The second option to customise the appearance of your images is --vmdstate. This argument should point to a VMD visualisation state file. Nothing except the camera perspective is taken from this file, but if it is not specified, you will need to live with the default perspective.

Last, a VMD Tcl template script is specified, which is the working horse here. This specifies everything that is necessary to get actual input files for Tachyon for every cube. The script used by Exckel is available in data/VMD.tcl of this repository and uses the ginger template engine to replace {{ orbs }} by a list of file base names of orbital cubes and {{ cdddens }} by a list of file base names of CDDs, electrons and holes. If you want to use your own Tcl script provide it via --vmdtemplate. Make sure it quits VMD properly, otherwise it will stay open forever.

VMD is called, writes input files for Tachyon (*.dat) and Tachyon (executable can be specified by --tachyon, defaults to first tachyon found) is called to render images in the resolution given by --imgres (defaults to 2000 x 1200 pixel). Make sure your Tachyon supports png output.

Writing the Summary Document

Relevant arguments:

  • --outdir
  • --pdformat
  • --panref

From everything that is available up to now, the summary document will be created by Pandoc. You can choose to get the output as Microsoft Word docx (--pdformat=docx), as a LibreOffice/OpenOffice compatible Open Document Text odt (pdformat=odt) or as LaTeX source code (pdformat=latex).

The exact formatting of the output document depends on reference documents (--panref) in the case of ODT and DOCX files. If --panref is specified and points to a .docx or .odt document with formatting hints, these will be used. Otherwise a default is provided (and included in the executable, thanks TemplateHaskell) and automatically used.
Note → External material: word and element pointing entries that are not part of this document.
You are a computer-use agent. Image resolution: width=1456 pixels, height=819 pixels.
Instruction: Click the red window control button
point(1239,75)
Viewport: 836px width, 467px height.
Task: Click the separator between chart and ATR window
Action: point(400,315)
The finaly summary is written to the output directoy as summary.*.

Example

For a Gaussian calculation of benzene, where you have Benzen.fchk as the wavefunction and Benzen.log as the log file of the calculation and want to write a summary for all excited states with an oscillator strength > 0.1 as a docx.

exckel exckel --wf=Benzen.fchk --exc=Benzen.log --outdir=exckel-out --foscfilter=0.1 --panformat=docx

Installation

Exckel needs serveral components to do all its work. Many of them are Haskell libraries and you don't need to take care of them, but calculators for the orbitals, visualisation software and the raytracing engine are system calls to standard quantum chemistry applications. Furthermore ImageMagick and Gnuplot are needed.

If you want to build from source, you will also need Haskell's stack tool, which takes care of building.

Dependencies

Installation of the external programs is up to you. Installation of them is quite easy.

  • Multiwfn
  • VMD
    • I highly recommended to customise VMD with the .vmdrc to fit your needs. This requires the least complex setup from VMD startup scripts, state files and template scripts.
  • Tachyon
    • Can be compiled from source, but is also available in many linux distributions. The version bundled with VMD does not support PNG images.
  • Gnuplot
    • On Linux is basically always included in the distributions, easy to install on Windows.
  • ImageMagick
    • On Linux is basically always included in the distributions, easy to install on Windows.
  • If you want to use ODT or LaTeX output Pandoc
  • If building from source Haskell's Stack
    • Can be easily installed as a binary without any knowledge of Haskell

Building from Source

Clone the repository from git, use stack to install everything.

git clone https://github.com/sheepforce/Exckel.git
cd Exckel
stack install

Likely this will take some time, as especially Pandoc is a very large library, that takes some time to build.

Make sure the installation directory shown by stack is in your PATH.

Installing the Binary

For Linux a partially statically linked binary is available, which only requires most fundamental C libraries to be available on your system. Simply copy the binary to a directory of your choice and make sure it is in your PATH.